▸ THE REQUEST:
Edit the items starting at the beginning of the records and ending at the line that contains "tap(1495, 488)", replacing "select-all box" with "select-all checkbox" and leaving all else unchanged. Return only those lines.

▸ PROVIDED ENTRIES:
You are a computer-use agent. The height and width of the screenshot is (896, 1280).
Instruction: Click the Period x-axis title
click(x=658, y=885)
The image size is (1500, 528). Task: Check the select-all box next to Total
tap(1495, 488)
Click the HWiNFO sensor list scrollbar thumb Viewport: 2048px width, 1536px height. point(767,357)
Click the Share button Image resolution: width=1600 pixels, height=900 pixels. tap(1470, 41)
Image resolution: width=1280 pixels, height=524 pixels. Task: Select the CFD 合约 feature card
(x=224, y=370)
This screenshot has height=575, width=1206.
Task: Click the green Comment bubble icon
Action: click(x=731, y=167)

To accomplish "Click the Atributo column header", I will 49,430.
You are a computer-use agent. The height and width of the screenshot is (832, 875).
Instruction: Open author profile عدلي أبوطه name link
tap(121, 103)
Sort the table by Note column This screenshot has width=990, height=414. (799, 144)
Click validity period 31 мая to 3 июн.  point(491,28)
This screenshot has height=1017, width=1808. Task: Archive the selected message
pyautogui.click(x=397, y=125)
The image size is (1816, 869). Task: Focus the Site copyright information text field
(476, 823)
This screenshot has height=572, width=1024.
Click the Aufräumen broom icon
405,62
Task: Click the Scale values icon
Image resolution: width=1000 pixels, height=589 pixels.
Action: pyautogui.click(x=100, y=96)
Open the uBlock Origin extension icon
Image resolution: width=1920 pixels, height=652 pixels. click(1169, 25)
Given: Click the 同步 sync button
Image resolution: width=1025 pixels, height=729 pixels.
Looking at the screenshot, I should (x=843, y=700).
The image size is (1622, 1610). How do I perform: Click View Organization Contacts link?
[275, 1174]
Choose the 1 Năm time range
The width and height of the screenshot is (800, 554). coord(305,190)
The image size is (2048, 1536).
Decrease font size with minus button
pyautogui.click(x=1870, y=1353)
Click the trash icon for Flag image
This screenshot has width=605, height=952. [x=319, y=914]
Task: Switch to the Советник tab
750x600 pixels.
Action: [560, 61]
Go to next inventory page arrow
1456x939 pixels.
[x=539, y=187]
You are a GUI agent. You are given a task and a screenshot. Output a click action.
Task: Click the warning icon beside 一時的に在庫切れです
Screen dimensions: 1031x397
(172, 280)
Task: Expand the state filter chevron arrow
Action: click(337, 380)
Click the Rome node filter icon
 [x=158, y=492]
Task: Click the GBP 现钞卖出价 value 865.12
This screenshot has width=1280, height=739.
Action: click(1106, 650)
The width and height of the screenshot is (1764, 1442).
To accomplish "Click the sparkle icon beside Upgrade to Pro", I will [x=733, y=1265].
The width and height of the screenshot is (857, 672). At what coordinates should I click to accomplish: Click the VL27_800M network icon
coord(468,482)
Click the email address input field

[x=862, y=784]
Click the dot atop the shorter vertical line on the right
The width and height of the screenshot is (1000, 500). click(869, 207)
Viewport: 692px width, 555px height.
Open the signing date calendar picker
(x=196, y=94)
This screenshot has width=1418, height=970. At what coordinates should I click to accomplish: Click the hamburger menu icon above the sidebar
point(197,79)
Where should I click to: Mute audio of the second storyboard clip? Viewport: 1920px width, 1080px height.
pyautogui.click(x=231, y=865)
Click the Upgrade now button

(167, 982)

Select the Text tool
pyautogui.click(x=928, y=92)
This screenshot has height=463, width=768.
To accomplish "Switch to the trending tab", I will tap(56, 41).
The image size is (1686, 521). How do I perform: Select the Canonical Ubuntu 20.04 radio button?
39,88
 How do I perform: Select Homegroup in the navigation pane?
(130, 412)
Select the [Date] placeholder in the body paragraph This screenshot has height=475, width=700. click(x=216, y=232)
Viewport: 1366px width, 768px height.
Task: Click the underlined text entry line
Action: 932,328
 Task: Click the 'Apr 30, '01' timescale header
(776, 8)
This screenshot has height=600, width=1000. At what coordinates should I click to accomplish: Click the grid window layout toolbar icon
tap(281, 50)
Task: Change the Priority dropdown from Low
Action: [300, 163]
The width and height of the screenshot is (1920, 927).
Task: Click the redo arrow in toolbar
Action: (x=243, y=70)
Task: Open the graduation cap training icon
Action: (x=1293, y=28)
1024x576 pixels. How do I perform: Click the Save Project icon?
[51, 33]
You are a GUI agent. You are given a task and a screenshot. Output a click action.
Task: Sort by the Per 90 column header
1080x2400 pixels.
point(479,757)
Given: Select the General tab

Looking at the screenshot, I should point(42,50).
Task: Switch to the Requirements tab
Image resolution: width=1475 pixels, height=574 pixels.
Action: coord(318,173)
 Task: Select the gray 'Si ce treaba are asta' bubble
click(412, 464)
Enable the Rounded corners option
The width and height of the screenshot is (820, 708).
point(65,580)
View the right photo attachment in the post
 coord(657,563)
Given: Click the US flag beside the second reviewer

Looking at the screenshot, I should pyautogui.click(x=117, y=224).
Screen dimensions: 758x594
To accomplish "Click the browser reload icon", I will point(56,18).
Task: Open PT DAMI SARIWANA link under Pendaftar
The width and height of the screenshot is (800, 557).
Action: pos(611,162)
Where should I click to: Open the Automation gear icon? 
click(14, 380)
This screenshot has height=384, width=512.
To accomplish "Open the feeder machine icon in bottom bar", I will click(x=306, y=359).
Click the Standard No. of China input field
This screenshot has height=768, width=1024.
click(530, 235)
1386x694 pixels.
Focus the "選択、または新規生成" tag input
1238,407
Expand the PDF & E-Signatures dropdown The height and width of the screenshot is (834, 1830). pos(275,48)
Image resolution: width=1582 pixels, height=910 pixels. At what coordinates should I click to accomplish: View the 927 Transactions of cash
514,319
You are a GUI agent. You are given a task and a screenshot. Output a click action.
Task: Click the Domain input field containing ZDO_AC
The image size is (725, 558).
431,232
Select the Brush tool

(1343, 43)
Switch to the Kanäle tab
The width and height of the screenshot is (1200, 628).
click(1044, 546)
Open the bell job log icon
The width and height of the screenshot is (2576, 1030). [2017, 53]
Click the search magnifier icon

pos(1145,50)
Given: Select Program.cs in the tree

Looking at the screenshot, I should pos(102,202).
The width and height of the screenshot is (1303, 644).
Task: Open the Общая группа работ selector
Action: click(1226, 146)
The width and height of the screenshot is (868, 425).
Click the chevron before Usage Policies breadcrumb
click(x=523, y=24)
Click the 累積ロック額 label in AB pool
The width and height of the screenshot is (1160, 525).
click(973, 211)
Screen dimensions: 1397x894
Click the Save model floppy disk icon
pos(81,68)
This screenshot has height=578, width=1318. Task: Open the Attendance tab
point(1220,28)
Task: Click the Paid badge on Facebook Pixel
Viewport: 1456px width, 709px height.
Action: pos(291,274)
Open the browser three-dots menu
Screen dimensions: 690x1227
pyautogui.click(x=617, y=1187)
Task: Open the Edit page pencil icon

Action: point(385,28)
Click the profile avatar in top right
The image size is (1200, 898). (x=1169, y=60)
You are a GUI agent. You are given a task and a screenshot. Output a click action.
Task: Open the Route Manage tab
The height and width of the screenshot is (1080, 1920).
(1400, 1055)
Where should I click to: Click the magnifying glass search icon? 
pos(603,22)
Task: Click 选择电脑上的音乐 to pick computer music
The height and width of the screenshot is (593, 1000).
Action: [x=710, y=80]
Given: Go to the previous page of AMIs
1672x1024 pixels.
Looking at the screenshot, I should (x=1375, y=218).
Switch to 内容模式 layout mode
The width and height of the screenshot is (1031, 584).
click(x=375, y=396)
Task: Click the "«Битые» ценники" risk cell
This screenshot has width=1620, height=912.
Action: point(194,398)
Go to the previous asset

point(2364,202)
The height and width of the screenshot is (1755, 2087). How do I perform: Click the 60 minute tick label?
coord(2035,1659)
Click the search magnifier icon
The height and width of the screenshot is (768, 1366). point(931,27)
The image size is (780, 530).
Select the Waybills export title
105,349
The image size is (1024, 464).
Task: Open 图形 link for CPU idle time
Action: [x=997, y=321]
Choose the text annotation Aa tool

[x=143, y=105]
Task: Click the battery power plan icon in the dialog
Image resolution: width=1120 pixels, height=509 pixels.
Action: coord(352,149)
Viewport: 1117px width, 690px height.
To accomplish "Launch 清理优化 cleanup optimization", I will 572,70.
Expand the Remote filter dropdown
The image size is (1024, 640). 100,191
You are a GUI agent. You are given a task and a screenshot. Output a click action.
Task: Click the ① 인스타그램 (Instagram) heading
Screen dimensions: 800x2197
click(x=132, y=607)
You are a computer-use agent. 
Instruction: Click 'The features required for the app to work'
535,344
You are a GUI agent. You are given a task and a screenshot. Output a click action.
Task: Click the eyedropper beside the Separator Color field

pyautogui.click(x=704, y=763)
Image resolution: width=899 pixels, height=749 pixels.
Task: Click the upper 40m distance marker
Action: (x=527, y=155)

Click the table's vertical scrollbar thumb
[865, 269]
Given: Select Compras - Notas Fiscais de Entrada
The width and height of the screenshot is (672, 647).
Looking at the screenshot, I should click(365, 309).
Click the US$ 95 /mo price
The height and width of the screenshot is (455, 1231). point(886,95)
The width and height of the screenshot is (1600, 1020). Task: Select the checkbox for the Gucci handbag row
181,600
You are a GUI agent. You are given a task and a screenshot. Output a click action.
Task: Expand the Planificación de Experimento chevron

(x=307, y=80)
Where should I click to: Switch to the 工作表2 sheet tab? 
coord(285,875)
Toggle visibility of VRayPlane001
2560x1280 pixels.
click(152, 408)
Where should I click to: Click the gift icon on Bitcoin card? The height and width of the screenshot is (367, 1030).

▸ RESULT:
You are a computer-use agent. The height and width of the screenshot is (896, 1280).
Instruction: Click the Period x-axis title
click(x=658, y=885)
The image size is (1500, 528). Task: Check the select-all checkbox next to Total
tap(1495, 488)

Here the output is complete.